I think the symmetry of interest is thus integration, and I’m not convinced that simply more data is the answer to designing a network that is fully invariant to this.
The idea is if the model can render a world, it must also be able to simulate cause and effect in that world. This is the current frontier approach to world models. In any case, this will prove effective for deploying robots and having them do our physical labour.
But there is currently no way to foresee the downstream and ripple effects of performing dis-integrated actions, in any world, be it the real world in front of our faces or the digital world.
A ‘mode’l must to understand what that even means, to be ‘dis-integrated’, which means it may have to have the pressure of discovering integration as a fundamental invariant during training … or via some radically different approach.
Classical physics is enough only for relatively narrow goals. There is a reason that world models are tied to robots, autonomous driving, games, and planing. But venture into something like syntropic agroforestry and you’re up against an integrated system with latent turnovers and flows.

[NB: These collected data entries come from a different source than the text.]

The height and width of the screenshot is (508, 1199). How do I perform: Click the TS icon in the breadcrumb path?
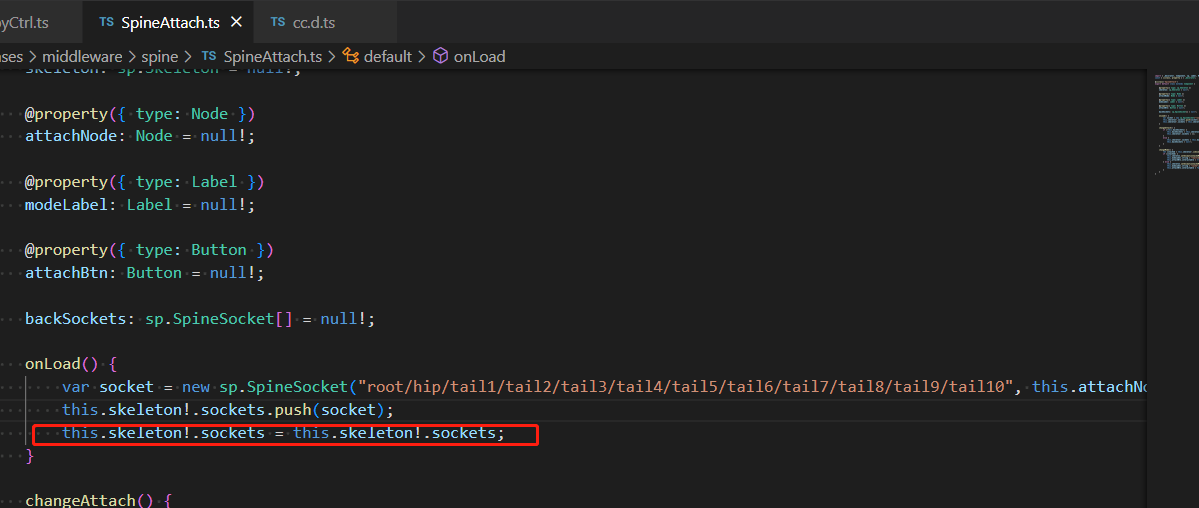pos(209,57)
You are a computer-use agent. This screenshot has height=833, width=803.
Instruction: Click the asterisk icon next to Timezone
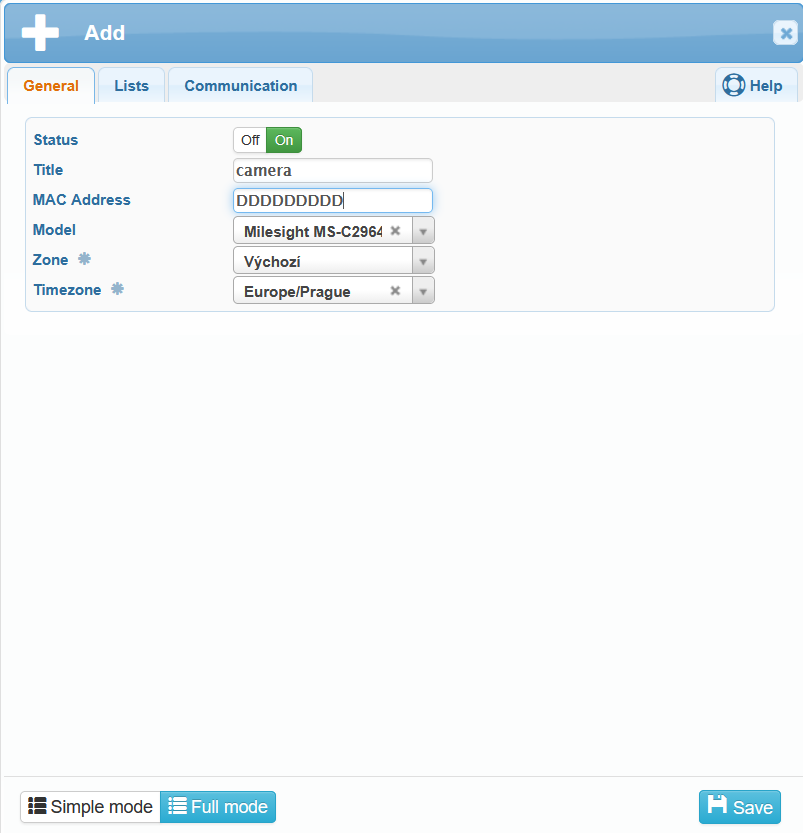(117, 289)
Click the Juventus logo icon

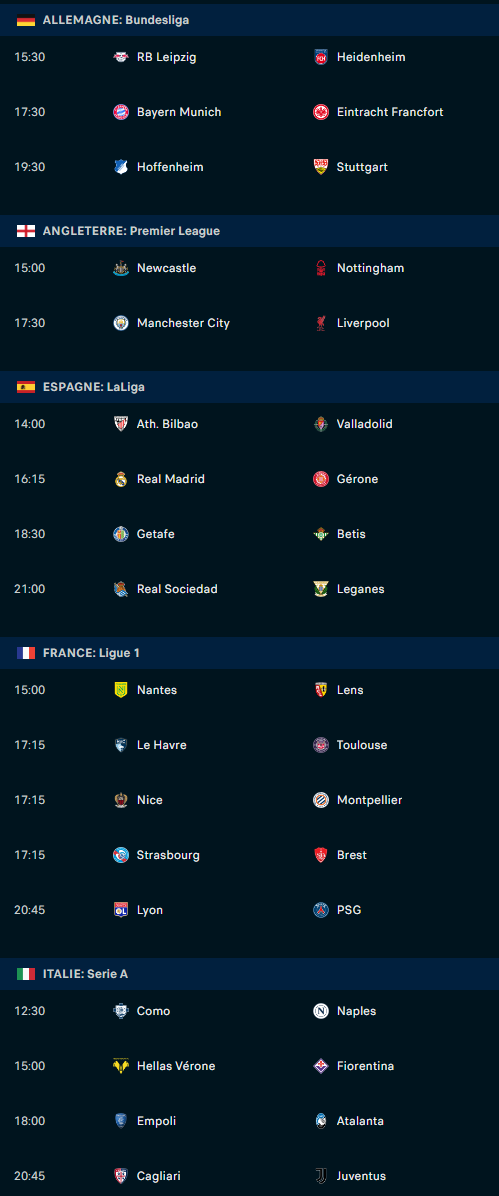point(320,1176)
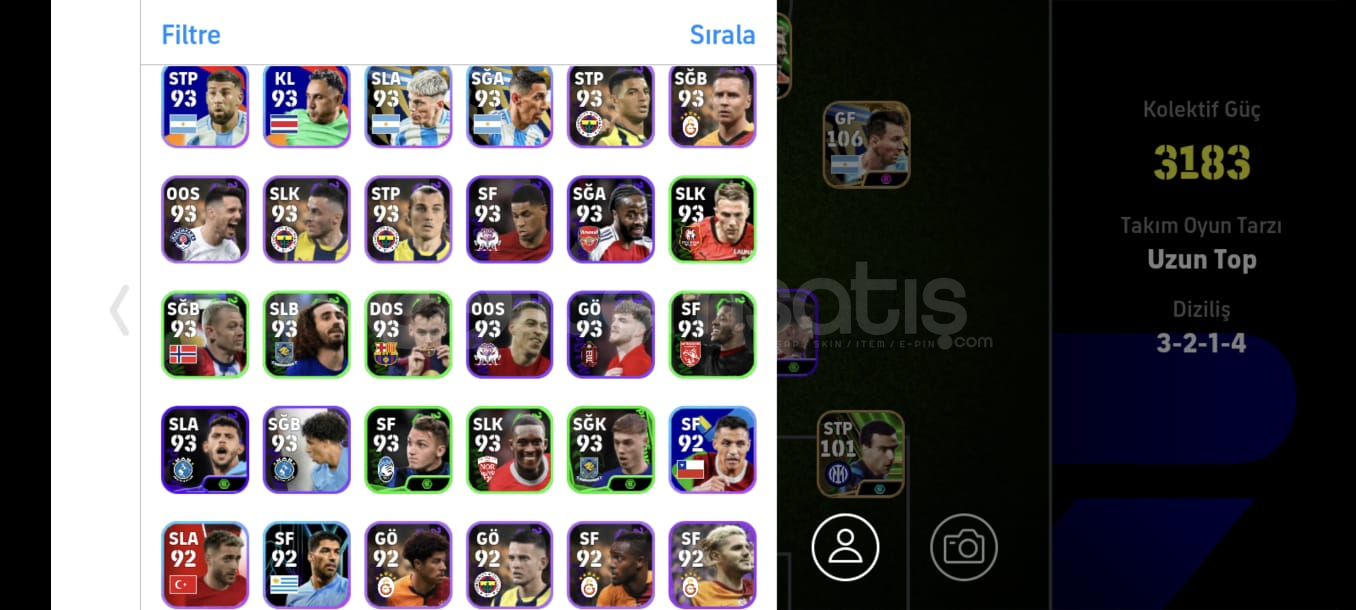The width and height of the screenshot is (1356, 610).
Task: Tap the GF 106 player on the pitch
Action: coord(866,145)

A dis-integrated action, therefore, is not simply an action with bad consequences … but one whose ‘win’ ends up not feeding the entire system … one with leaks.
A ‘goal’ must be metabolized by the system that ‘pursues’ it. I use quotes because I think goals and the pursuing of them are largely man-made concepts. But they still offer a useful paradigm for getting robots and agents to do our dirty work.

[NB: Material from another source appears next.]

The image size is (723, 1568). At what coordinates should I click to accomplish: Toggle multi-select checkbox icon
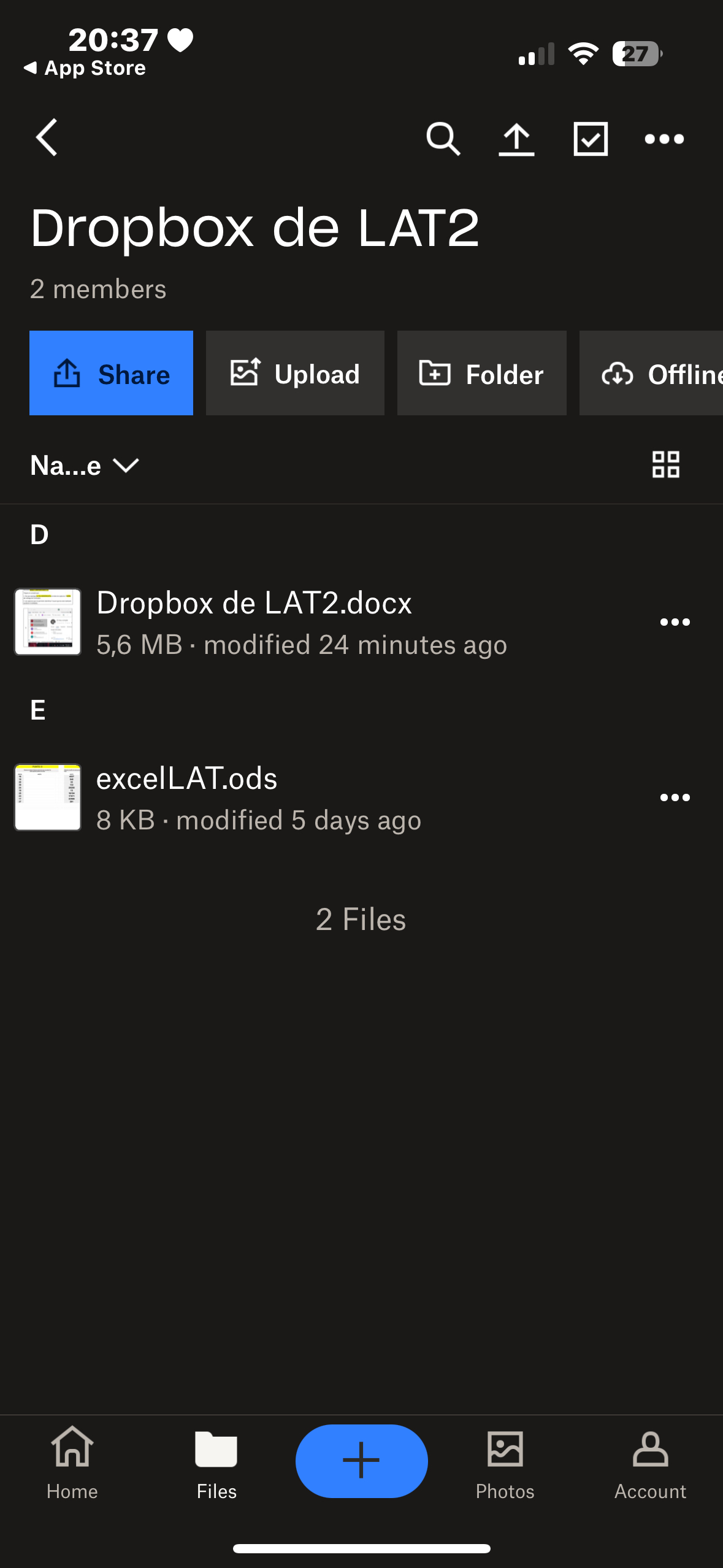pyautogui.click(x=590, y=139)
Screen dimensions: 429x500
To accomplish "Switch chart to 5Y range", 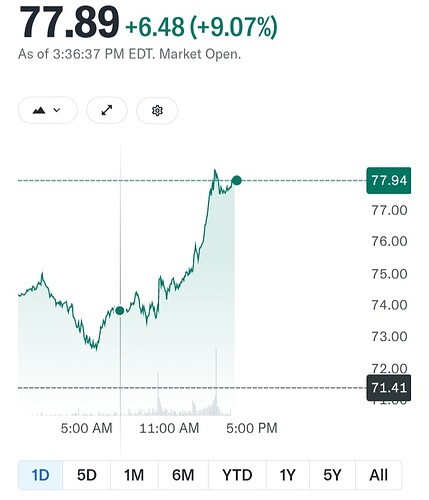I will (x=333, y=475).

Instead of training models only to chase reward (which can be gamed), can we train them to preserve and improve state integration across transitions …
In an integrated setup, the local move carries the whole; it is fractal. The bee’s desire for nectar is already folded into pollination that later brings fruit … and this is what we call ‘a goal metabolized by the greater system’. Did the action transform the current state into a more integrated next state without creating hidden debt?
The forest is, literally, the most natural example. Simply having more trees is not enough if there is not a rich variety of animal, plant, and microbial life. Not for no reason. Nature exudes an aliveness that is increasingly greater than the sum of its parts as its true biodiversity increases.
We use metrics that don’t speak on the integration of the system, metrics like net primary productivity (NPP) and evapotranspiration (ET).
NPP tells you how much plant biomass is being produced, but not whether it’s embedded in a biodiverse/self-renewing system.
ET tells you how much water returns to the atmosphere, but not *how* that water is actually being cycled aka via roots/canopy or lost due to bare soil.
Used in conjunction with other things, however, like the species richness + functional diversity, one can get a fuller picture. Platforms like Restor can maybe pull this off given their rich ecological data.
But I do think it’s about creating an IMAX-like experience to truly feel and see the integration because it’s not about simply stacking metrics on top of metrics even though, with discerning analysis, a decent picture can emerge.
There is no explicit goal, or clear metric to maximize or minimize. This is a fundamentally different paradigm.
Yet we know what to do. We want to establish the conditions under which the system can find peace and freedom in integration … integration that can be arrived at in many ways, but, on any given ‘step’ it must still be present … like it’s a sort of travelling fractal. Never a dull moment.
I’m seeing parallels to the Mathematics of PerillaCove in many places, like Euler.
First, ex is special because its derivative is itself … it is growth through self-propagating change. But Euler’s formula adds i to the mix, and if we take the derivative of this formula, we can see that change is turned, phase by phase, until it returns, and keeps cycling like that. eix = cos x + i sin x, and letting z = eix, so z’ = iz …
So I think this whole thing can be taken as accumulation-free turnover which is insane.
Taking inspiration from The Greedy Algorithm, you are probably not trapped in a local minimum. You’re standing on a saddle you’ve yet to thoroughly explore, and it does have an escape into a world of deeper integration.